In response to recently expressed concerns over maintaining sound doctrine in our Synod as well as our need to follow the prescribed process for ecclesiastical supervision in our Synod’s Bylaws, we, the Council of Presidents (comprised of the synodical president, vice-presidents and 35 district presidents of the LCMS), offer the following assurances:
- We remain committed to the authority of the inspired, inerrant Scriptures as the only source and norm for our doctrine and practice and the Lutheran Confessions as a true exposition of the Scriptures. That commitment includes our solid affirmation of our Synod’s stances on such biblical teachings as these:
- In the beginning, God created the heavens and the earth by the power of his Word, in six natural days. We reject the evolutionary hypothesis, including “theistic macroevolution.” (Genesis 1; John 1:1ff.; Matthew 19:4-6).
- Holy Scriptures elevate the dignity and equality of both men and women in the sight of God (Galatians 3:27-28; Ephesians 5:21-33). The Scriptures also teach that men and women have distinct and complementary vocations. The Scriptures limit the office of pastor to qualified men, while inviting sanctified women to serve in many capacities (1 Timothy 2; 1 Corinthians 14).
- Marriage, instituted by God, is only between a man and a woman. Homosexual behavior, like all adulterous behavior, is sin against the Sixth Commandment (Matthew 19:4-6).
- We pledge our ongoing due diligence in maintaining sound doctrine and practice in our respective districts.
- We promise to abide by and uphold the Synod’s Bylaws guiding ecclesiastical discipline.
- Along the way of doctrinal supervision, we will continue to seek restoration and repentance in a process which honors our Synod’s Constitution and Bylaws.

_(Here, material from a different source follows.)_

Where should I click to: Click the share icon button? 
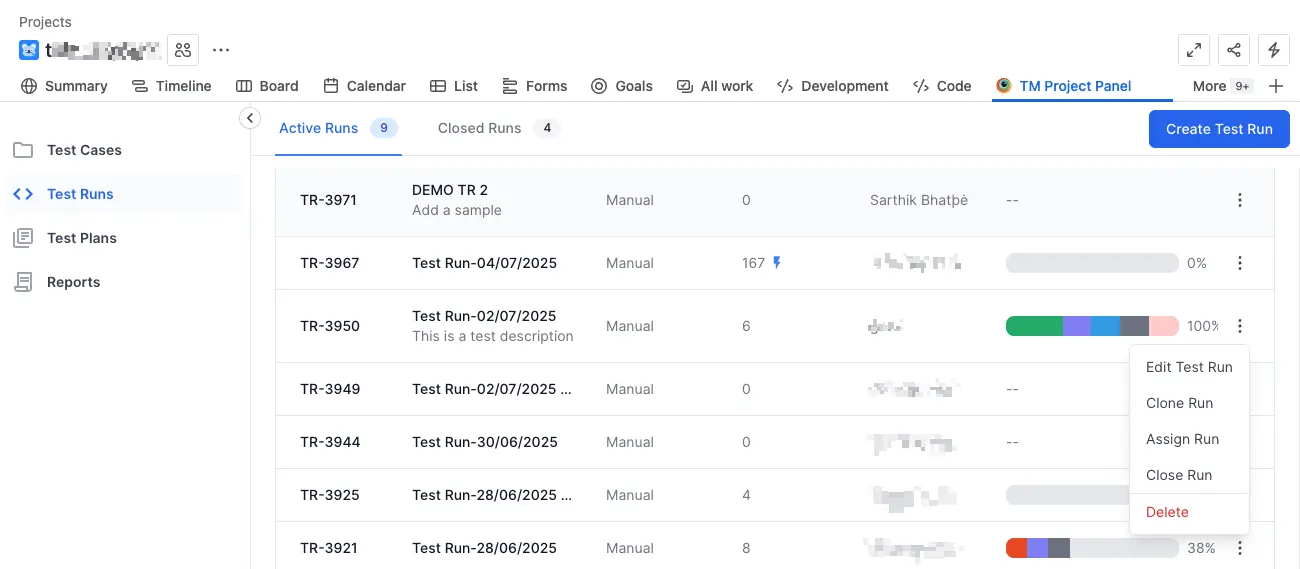[x=1234, y=50]
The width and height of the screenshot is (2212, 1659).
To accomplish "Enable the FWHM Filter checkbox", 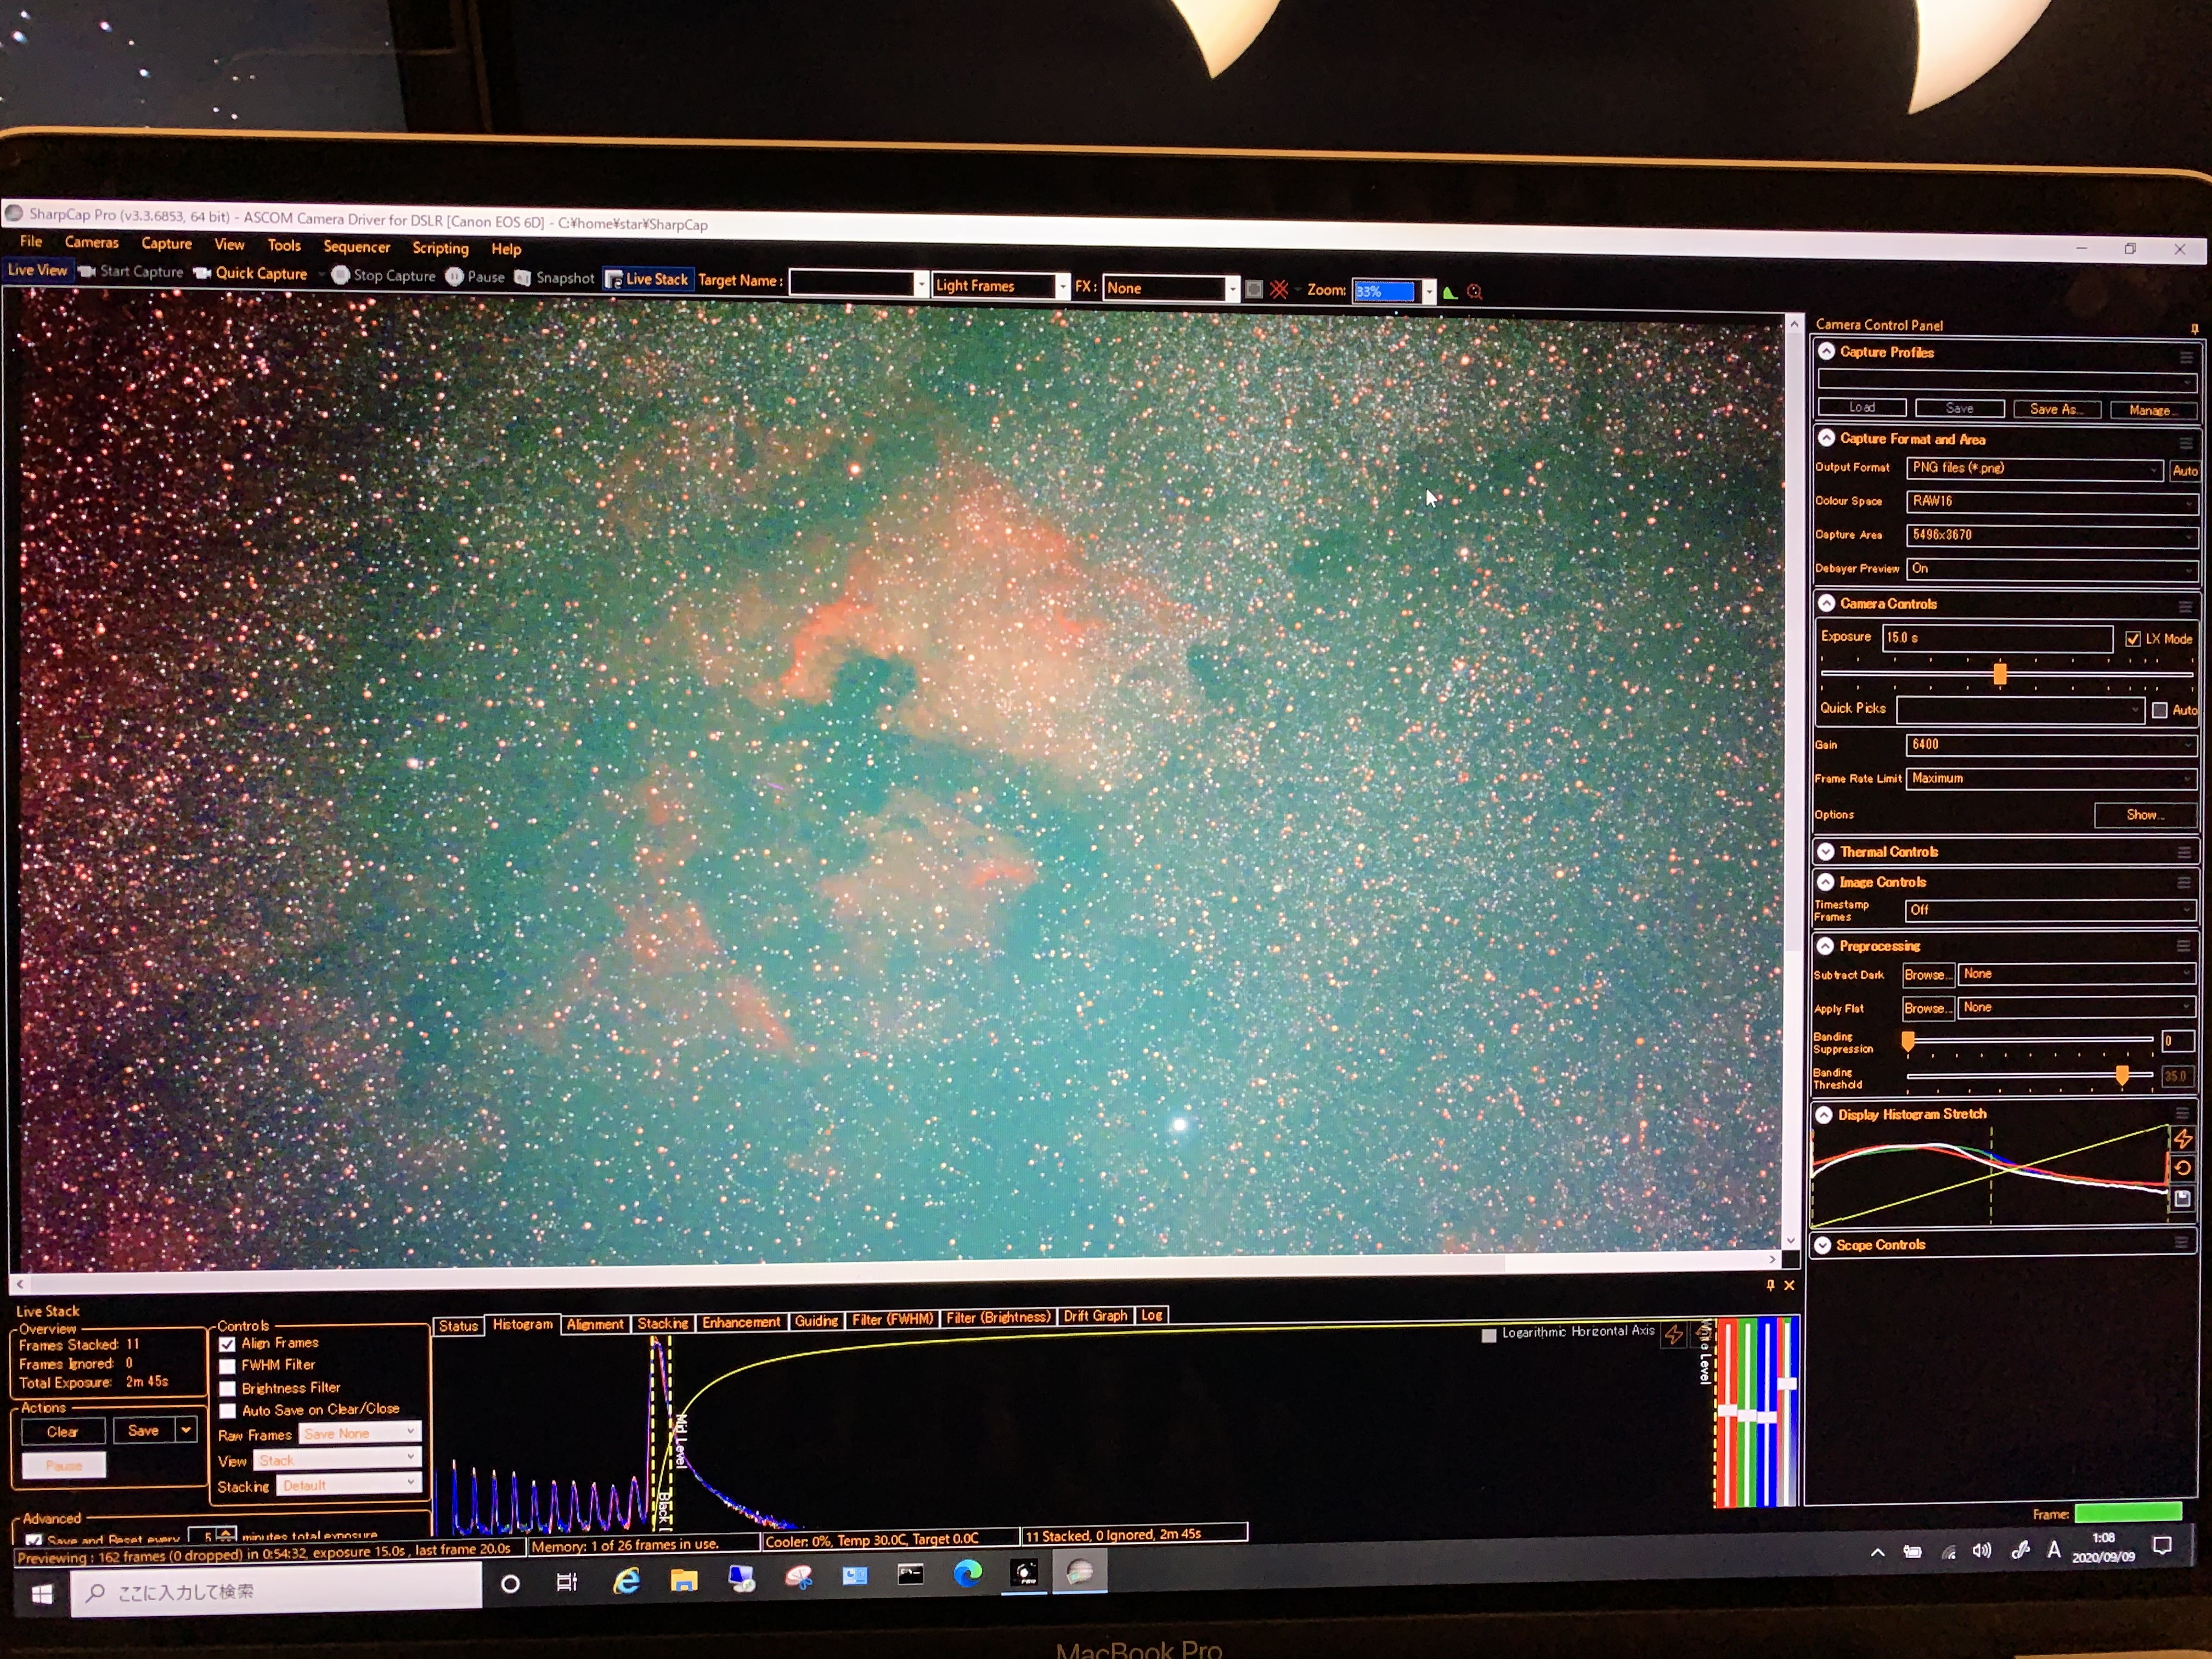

Responding to concerns in the Synod regarding the present process of ecclesiastical supervision and discipline, we, the members of the Council of Presidents, unanimously affirm the following:
- The doctrinal integrity of our Council of Presidents as we carry out our role of ecclesiastical supervision;
- The need for our present process of discipline to follow the existing Bylaws of the Synod;
- Our desire to evaluate the current procedure of discipline, leading to a more effective process.
The Council of Presidents also cautions that members of the Synod be careful in their analysis of matters of ecclesiastical supervision, especially in social media and blogs, lest we sin against the Eighth Commandment, marring reputations and making public what is required to be private.
Finally, the Council of Presidents requests members of the Synod to pray for us as we carry out our role of ecclesiastical supervisors in accordance with the Scriptures, the Confessions and our Synod’s Constitution and Bylaws.